Aberra landed her first wholesale account with Kleinfeld by trekking to Brooklyn, where the store was then located, to show her collection to Hedda Kleinfeld Schachter. At the time, Aberra was cutting wedding gowns on her kitchen table, according to Mara Urshel, co-owner of Kleinfeld.

“She really was a trendsetter in the business. She was the first one who really introduced very classic lines, beautiful clothes and getting away from all the old traditions of lace, beads and everything that really wasn’t modern any more. She really created the modern wedding dress,” Urshel said in a news release. “Unfortunately, she didn’t have the money to promote it at the time that she did it. And a lot of other people kind of did the same thing later on.”

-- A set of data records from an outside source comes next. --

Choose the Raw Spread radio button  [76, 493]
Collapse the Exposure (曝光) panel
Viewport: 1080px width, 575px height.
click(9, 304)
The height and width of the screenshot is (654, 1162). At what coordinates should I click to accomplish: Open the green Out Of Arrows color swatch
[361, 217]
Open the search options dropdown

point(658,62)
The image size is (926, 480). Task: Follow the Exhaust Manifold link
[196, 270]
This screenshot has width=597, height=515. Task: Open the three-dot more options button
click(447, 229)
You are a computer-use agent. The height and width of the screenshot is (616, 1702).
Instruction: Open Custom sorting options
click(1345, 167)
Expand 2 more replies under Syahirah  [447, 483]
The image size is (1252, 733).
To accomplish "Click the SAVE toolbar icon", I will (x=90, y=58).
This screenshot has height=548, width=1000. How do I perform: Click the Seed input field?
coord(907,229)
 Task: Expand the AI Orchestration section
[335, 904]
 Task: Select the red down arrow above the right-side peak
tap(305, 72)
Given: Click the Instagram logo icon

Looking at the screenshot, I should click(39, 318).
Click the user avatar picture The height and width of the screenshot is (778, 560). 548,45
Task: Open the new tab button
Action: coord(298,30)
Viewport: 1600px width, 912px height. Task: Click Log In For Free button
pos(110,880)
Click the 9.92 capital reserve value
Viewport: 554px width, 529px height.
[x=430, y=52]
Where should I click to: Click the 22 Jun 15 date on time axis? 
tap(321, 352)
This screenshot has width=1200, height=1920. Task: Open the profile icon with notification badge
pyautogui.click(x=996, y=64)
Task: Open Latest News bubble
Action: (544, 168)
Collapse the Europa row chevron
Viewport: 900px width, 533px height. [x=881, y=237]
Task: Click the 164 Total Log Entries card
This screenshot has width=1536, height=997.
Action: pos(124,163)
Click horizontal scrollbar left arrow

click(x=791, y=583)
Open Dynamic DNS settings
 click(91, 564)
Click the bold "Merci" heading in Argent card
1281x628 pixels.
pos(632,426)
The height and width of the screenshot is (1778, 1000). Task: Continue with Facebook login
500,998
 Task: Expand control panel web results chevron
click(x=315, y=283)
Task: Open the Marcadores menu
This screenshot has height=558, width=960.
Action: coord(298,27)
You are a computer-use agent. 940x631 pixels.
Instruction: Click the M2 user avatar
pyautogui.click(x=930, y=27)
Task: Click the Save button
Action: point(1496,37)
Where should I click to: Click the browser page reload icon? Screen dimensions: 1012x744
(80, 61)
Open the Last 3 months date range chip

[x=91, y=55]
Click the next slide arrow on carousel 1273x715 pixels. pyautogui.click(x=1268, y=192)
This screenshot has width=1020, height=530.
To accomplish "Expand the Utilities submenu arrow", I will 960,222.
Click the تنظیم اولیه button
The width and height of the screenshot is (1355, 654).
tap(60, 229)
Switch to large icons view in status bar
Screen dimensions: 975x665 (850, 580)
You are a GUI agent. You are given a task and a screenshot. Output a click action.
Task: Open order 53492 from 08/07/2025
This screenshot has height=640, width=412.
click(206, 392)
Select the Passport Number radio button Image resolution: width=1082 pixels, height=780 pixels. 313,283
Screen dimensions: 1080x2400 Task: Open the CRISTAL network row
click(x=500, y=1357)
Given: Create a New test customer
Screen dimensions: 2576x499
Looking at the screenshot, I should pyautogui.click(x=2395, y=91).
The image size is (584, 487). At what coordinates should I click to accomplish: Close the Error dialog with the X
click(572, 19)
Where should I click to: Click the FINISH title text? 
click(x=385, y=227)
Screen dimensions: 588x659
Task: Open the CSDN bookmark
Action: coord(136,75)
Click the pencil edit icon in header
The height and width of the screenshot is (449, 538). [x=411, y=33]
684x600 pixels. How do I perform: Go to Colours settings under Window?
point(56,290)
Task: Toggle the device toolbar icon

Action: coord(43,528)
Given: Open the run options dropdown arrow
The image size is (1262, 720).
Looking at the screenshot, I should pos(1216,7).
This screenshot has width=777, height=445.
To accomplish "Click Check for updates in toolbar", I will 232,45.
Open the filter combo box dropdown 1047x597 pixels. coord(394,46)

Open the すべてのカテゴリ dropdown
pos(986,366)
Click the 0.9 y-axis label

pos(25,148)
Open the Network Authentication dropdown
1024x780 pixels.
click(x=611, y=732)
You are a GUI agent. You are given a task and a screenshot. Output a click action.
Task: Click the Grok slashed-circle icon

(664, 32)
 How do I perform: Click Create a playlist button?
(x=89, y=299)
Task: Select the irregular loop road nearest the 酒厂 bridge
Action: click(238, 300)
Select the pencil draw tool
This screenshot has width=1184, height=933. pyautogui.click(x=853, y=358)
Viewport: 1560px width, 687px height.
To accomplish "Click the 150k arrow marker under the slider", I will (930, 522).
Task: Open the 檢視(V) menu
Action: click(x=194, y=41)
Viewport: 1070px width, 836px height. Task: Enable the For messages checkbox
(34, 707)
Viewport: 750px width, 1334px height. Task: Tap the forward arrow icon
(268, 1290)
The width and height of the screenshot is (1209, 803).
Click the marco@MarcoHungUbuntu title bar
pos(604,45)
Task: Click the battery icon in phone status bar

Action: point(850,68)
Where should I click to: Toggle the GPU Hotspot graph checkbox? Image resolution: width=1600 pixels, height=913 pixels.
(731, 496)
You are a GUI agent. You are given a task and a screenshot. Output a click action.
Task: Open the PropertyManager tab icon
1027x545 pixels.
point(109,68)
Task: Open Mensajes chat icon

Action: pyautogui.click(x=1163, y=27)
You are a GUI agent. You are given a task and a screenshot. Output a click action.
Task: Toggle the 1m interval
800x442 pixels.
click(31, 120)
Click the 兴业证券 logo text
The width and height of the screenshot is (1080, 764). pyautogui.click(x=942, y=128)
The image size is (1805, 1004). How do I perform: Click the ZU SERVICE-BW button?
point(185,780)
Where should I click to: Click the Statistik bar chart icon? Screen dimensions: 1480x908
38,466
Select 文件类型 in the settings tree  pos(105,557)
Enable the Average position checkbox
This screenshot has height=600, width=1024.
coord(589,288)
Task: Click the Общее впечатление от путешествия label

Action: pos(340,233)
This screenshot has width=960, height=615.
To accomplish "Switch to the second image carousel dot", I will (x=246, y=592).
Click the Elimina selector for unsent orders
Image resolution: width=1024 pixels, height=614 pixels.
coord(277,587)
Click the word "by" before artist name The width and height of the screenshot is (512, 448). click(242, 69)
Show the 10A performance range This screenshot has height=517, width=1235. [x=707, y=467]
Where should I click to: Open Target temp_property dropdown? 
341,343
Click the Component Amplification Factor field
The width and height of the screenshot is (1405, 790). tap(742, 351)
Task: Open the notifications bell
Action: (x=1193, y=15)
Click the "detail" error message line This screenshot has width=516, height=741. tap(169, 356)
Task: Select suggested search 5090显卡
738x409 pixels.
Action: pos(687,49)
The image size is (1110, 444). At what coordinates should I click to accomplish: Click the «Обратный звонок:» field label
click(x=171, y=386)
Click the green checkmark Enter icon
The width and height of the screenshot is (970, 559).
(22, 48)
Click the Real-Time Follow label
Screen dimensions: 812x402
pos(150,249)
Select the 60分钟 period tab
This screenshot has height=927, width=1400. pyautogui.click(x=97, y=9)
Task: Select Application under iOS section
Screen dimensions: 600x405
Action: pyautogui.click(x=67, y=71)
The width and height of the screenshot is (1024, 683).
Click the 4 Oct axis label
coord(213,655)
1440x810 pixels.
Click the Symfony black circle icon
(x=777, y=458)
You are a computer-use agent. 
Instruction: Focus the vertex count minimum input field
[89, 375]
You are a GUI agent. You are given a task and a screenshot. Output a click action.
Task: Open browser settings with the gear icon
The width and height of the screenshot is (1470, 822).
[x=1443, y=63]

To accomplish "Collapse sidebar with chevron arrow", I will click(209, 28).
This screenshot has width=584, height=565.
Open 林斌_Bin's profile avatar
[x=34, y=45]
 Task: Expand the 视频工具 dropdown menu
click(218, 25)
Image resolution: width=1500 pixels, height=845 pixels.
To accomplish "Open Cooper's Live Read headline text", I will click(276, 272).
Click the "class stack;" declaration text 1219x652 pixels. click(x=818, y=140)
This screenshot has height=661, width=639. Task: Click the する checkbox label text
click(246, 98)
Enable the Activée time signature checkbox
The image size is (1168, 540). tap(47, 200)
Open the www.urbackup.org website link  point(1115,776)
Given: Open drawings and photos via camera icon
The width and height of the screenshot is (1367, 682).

But Aberra stayed true to her course. You could always tell an Amsale, Urshel said.

“When I received that first call [for a purchase] I thought, someone actually wants a dress from me,” Aberra said of her early beginnings.

Soon, the New York Times came knocking at her door. She was profiled as a new designer in the style section and that she said got the attention of editors who later requested wedding dresses from her.

Aberra’s initial small, custom-based business expanded to an empire and has had her creations worn by school teachers to socialites and Hollywood stars like Halle Berry, Heidi Klum, Salma Hayek, Vivica Fox, Gayle King, and Bethenny Frankel.

“Amsale was not only an inspiration to the company, but someone who inspired and impacted everyone around her with her strength, kindness and humility,” Aberra’s husband, Clarence O’Neill Brown, who also doubles as Amsale’s chief executive said. “Working side-by-side, we spent 360 degrees of our life together, and I know only too well both her creative genius and her infinite goodness. Words cannot express the personal loss that we feel, but we are comforted by the avalanche of support we’ve received and the commitment of our team to carry on Amsale’s legacy.”

Aberra is remembered by colleagues as “the inventor of the modern wedding dress” doing strapless, plain, and sheer allusion necklines and sleeves before anybody in the late ’80s. She was known to have always started her designs with the shape of the skirt, which Mark Ingram, who worked under Aberra for four years, noted was always very simple. She also made a point of limiting dresses to one or two fabrics and maybe adding one embroidered trim in detail.

She is survived by her daughter, Rachel Amsale Brown, as well as her father, Aberra Moltot, and half-sister Aster Yilma.